The fact that the same Caucasus component found in Anatolia comprises roughly fifty percent of the Yamnaya pastoralist genome further implicates the riddle of Indo-European languages. Given that this mysterious Caucasian link is the only ancestral commonality between the Yamnaya and the ancient Anatolians, it seems plausible that this enigmatic migration from the Caucasus brought the ancestral form of Indo-European to both of these peoples. Therefore, the homeland and the “first language” of Indo-Europeans must be placed somewhere in the Caucasus.

We must point out that these conclusions seem to primarily justify the eminent archaeologist Colin Renfrew and his Anatolian hypothesis, and they do line up quite well with contemporary archeological indications.

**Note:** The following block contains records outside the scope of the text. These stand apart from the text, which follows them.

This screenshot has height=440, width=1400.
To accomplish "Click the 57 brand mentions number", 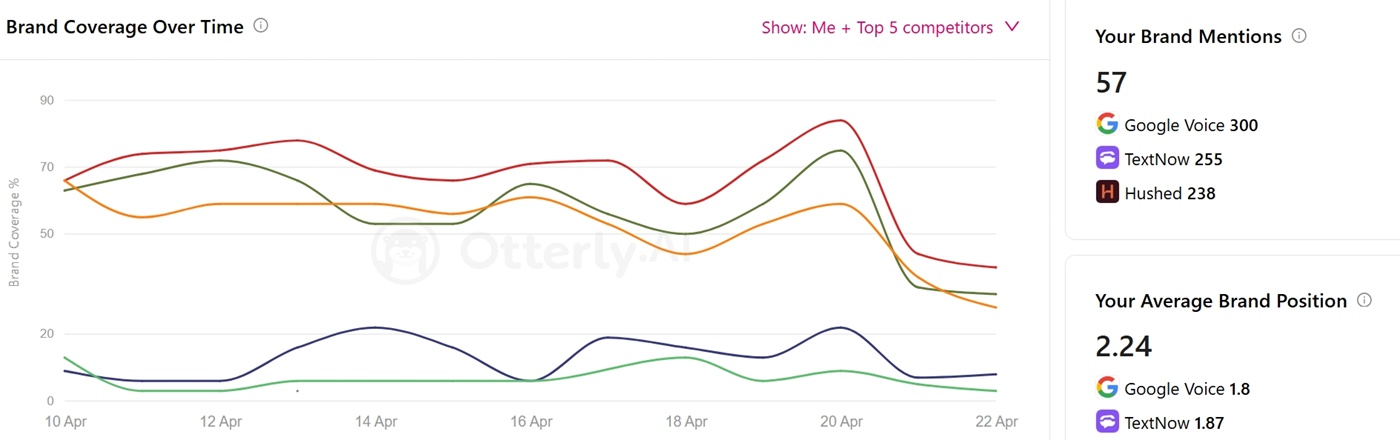I will point(1112,82).
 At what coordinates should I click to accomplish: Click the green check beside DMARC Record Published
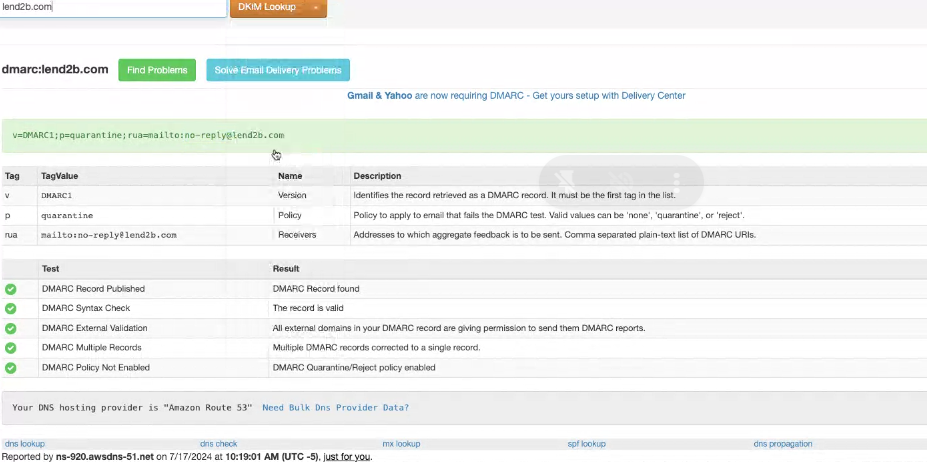[x=11, y=289]
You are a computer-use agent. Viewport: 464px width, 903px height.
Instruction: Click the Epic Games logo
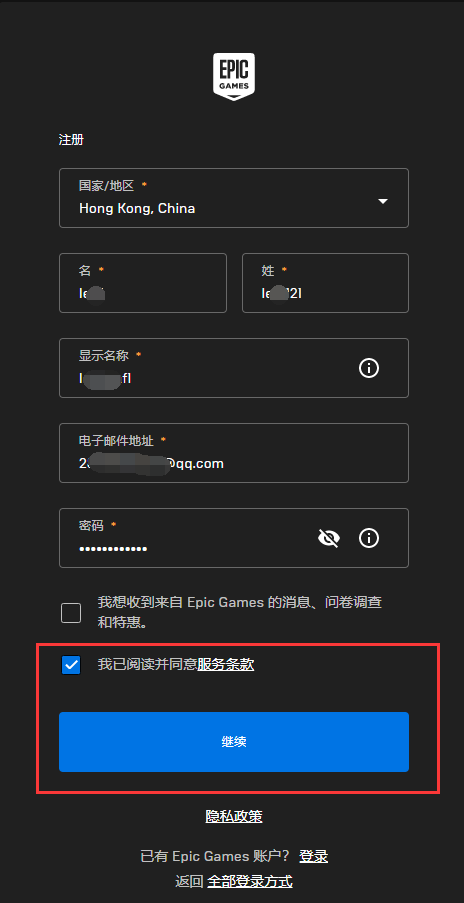[234, 77]
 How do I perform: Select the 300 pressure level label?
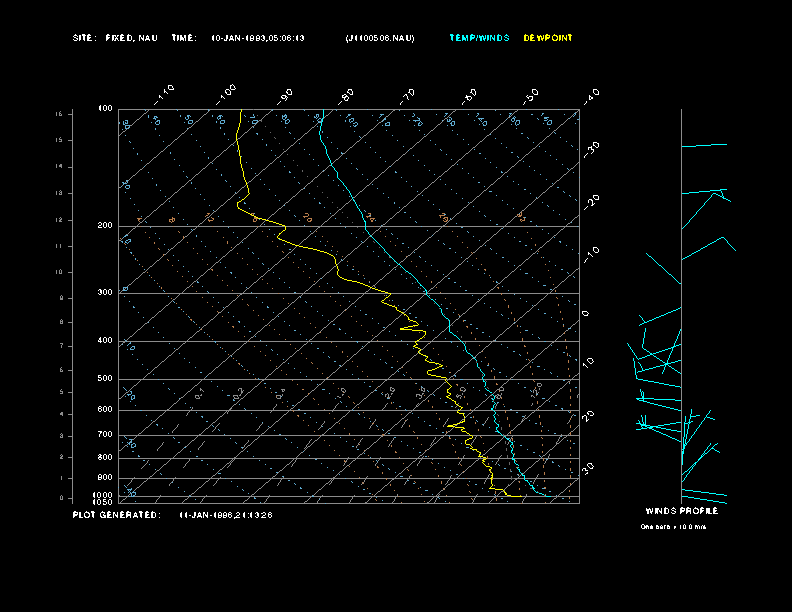[x=104, y=293]
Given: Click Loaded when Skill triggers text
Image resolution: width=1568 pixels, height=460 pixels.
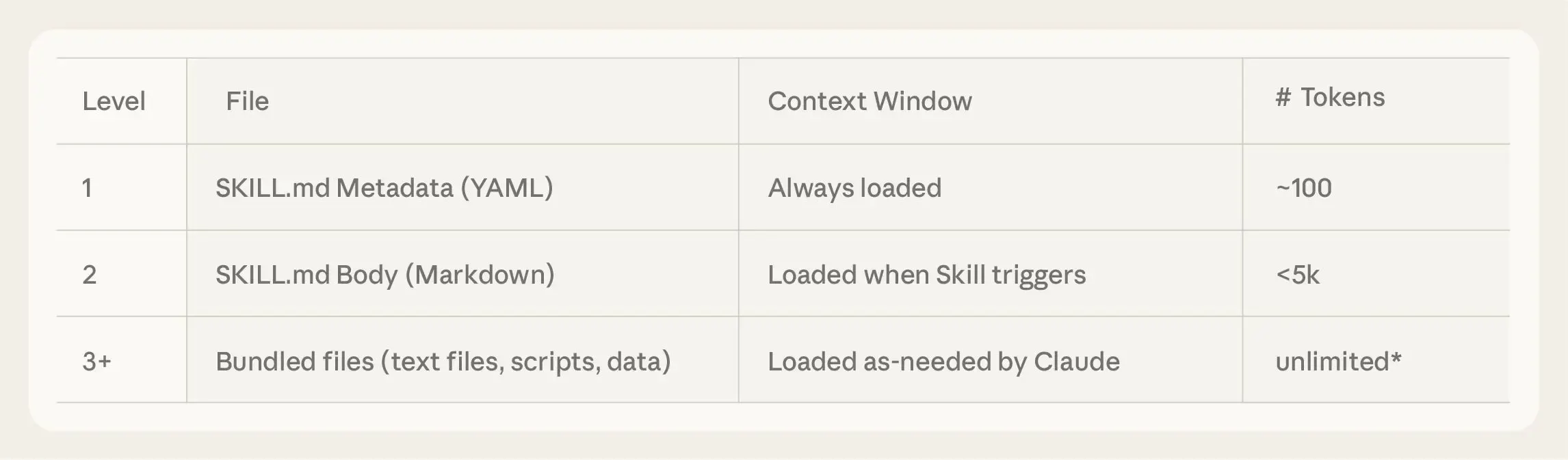Looking at the screenshot, I should point(926,275).
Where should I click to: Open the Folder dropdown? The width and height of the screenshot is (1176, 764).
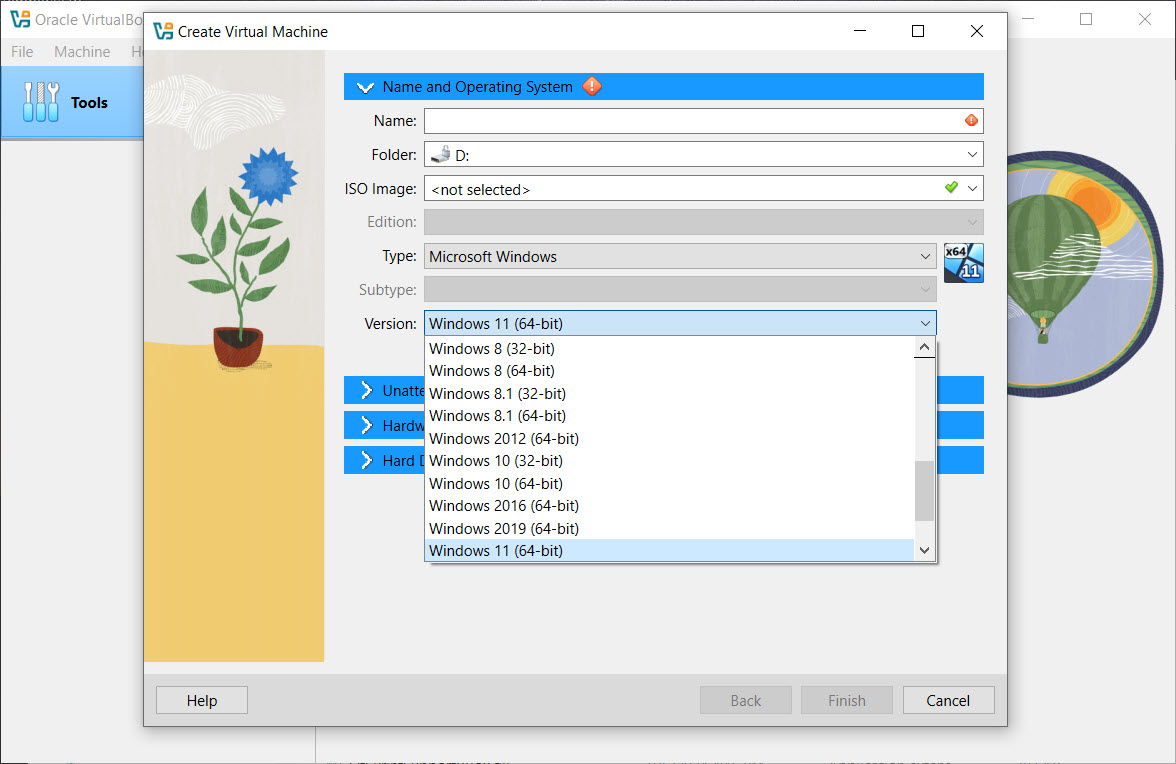pyautogui.click(x=972, y=154)
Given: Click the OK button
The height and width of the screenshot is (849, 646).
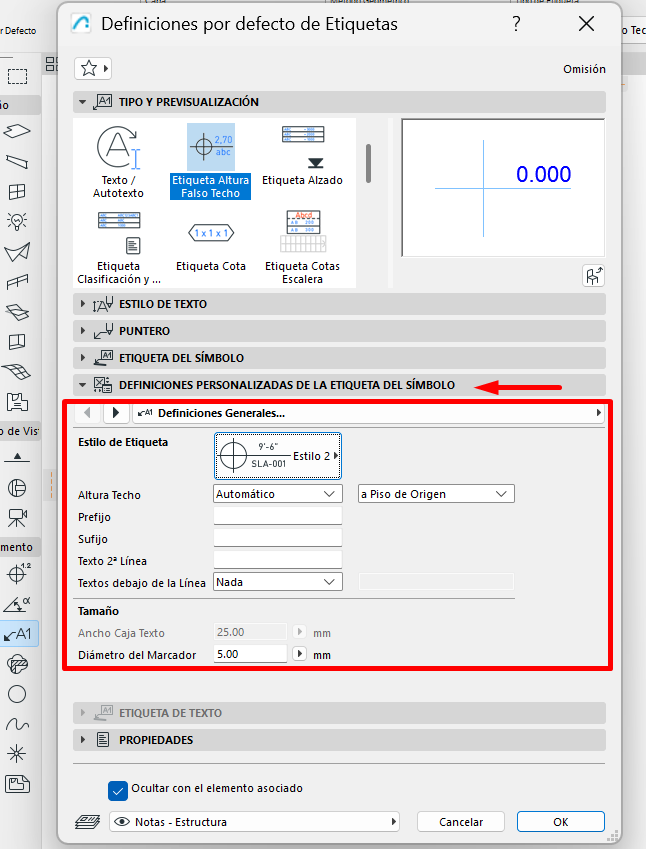Looking at the screenshot, I should (x=560, y=822).
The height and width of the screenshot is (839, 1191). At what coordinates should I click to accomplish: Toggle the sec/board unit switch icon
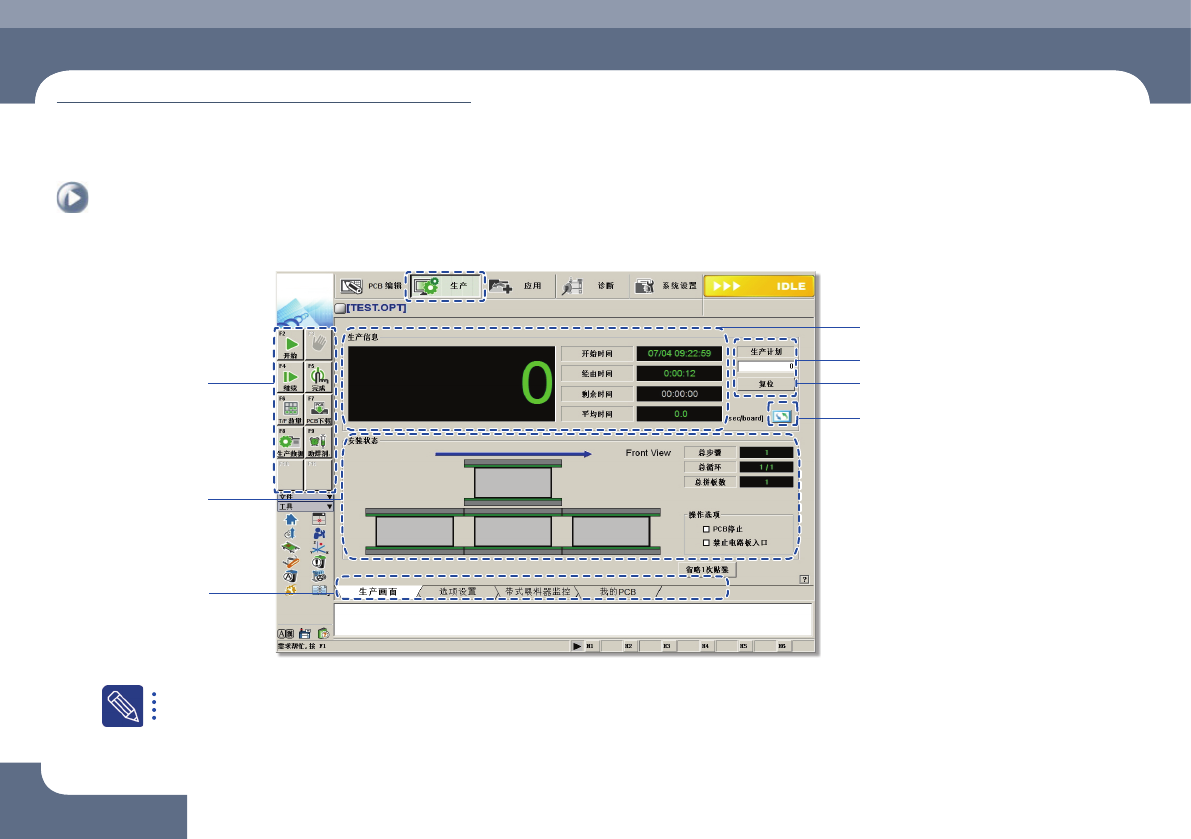pyautogui.click(x=784, y=417)
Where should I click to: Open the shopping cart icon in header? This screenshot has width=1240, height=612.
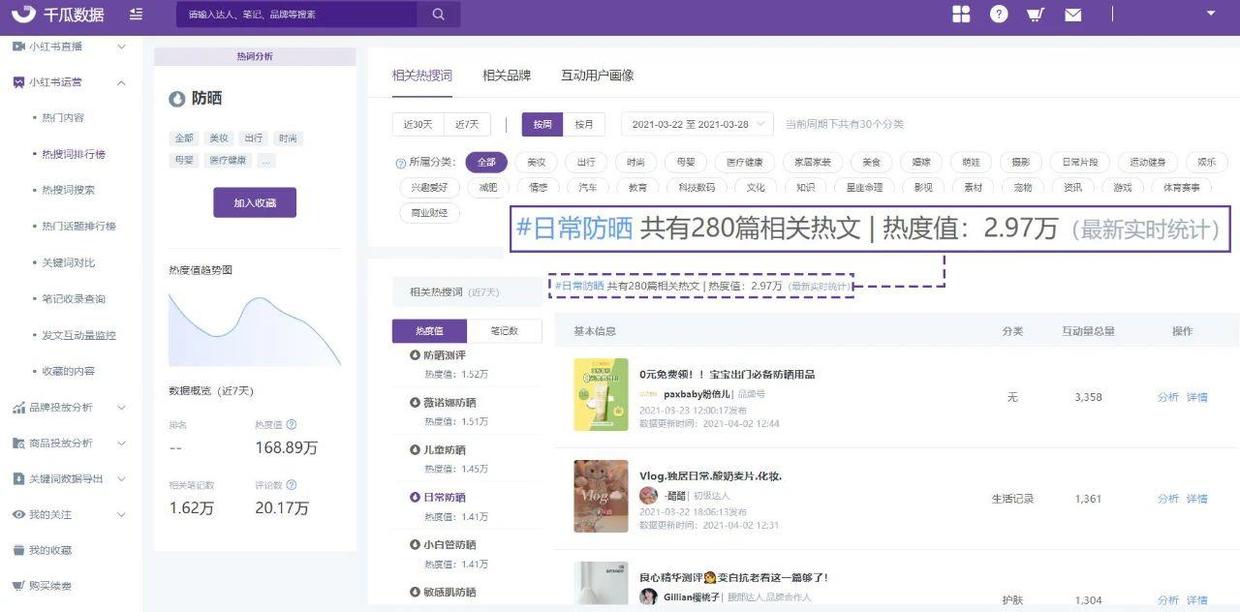tap(1035, 14)
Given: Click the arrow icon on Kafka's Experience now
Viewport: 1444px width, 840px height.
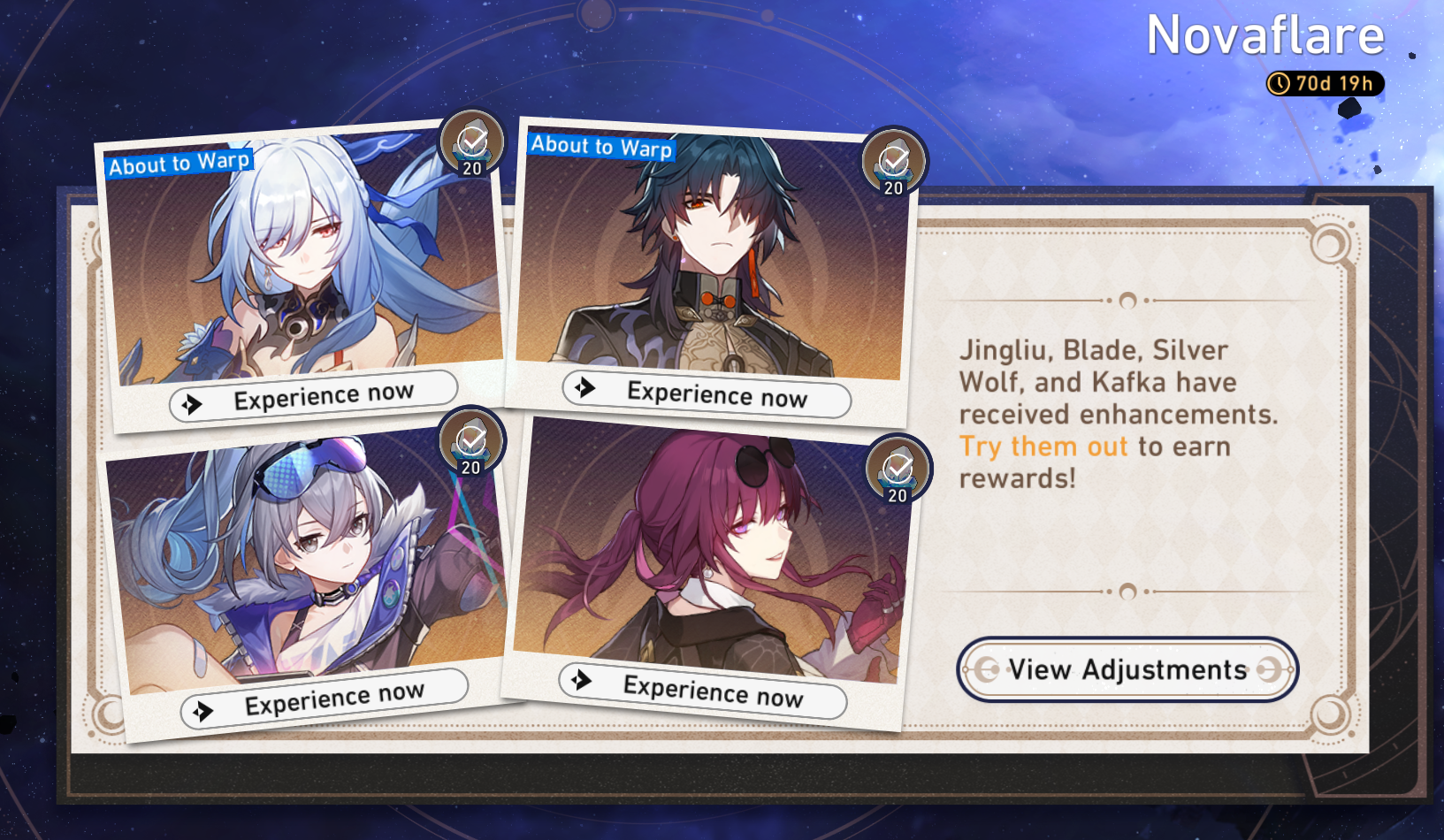Looking at the screenshot, I should pos(580,679).
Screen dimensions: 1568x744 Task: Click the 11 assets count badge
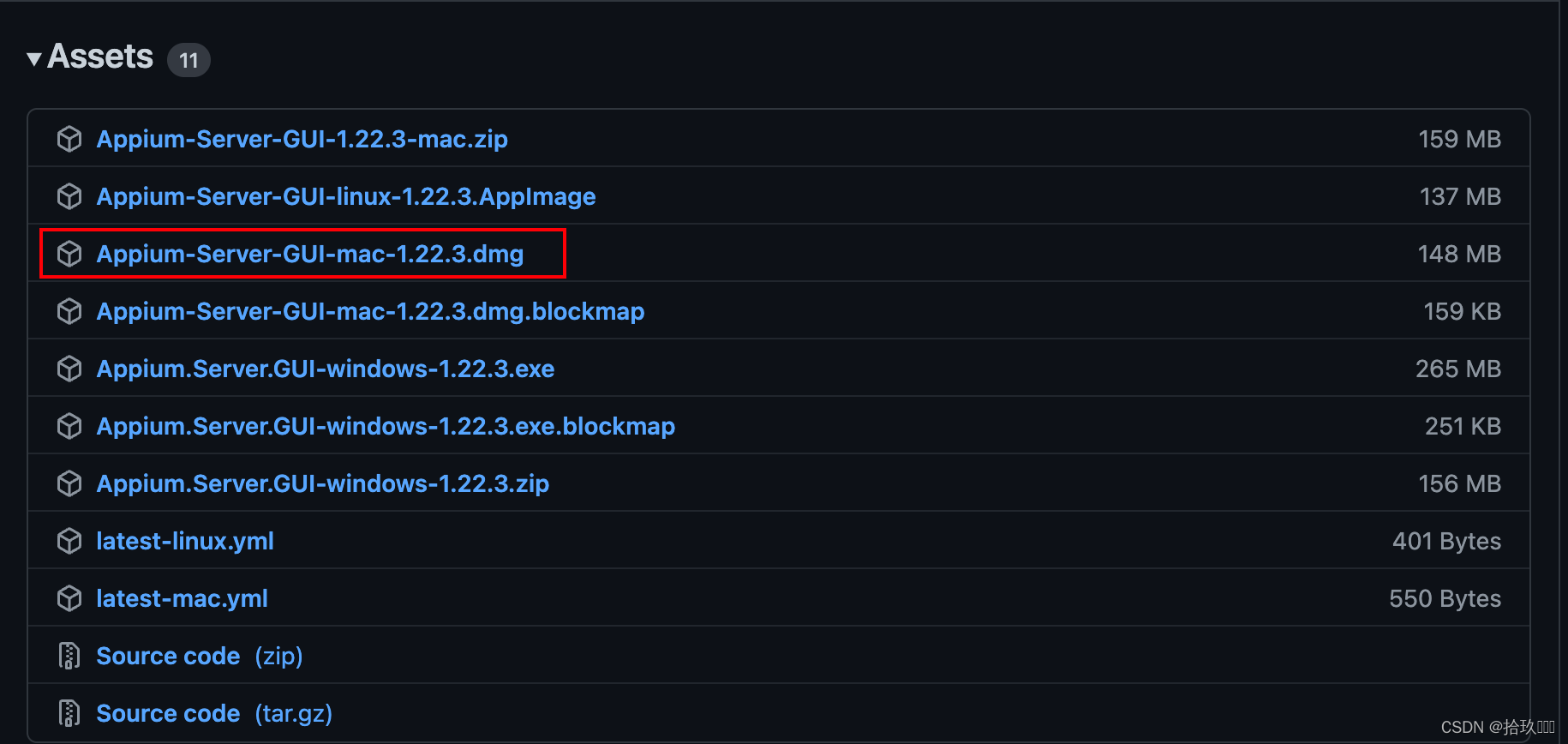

The British archeologist compares the spread of the Indo-European languages to the spread of the Neolithic way of life from its Anatolian source in the seventh millennium BC (possibly the Caucasus).

Pylos Combat Agate” found in the Grave of the Griffin WarriorCredit: Photo Jeff Vanderpool. Courtesy

Renfrew also identifies this Neolithic demic diffusion with the spread of the Proto-Indo-European language and its subsequent differentiation into the daughter branches, i.e., the different Early Neolithic cultural phases across Europe.

The most interesting conclusion about prehistoric Greek populations comes from the new estimation of the Mycenaean steppe ancestry (about 1/10). The new study shows that this proportion is not uniform across the population. In fact, even among the elites, it was possible to find people who were not genetically related to Yamnaya (such as the genome of the so-called Griffin Warrior of Pylos).

According to experts, steppe migrants did not establish a rule over the natives and kept to themselves. Rather, they admixed with them, and there were still people without steppe ancestry with elite roles in mainland Greece, especially in Peloponnese. This means that during the later Mycenaean period in Greece, the new data suggest Yamnaya descendants had little impact on Greek social structure.

This explanation also once again confirms C. Renfrew and many other scholars, who have insisted throughout the last decades that the picture of the Proto-Indo-Europeans as warlike mounted nomads has been based not only on the misuse of linguistic paleontology but also on serious anachronism.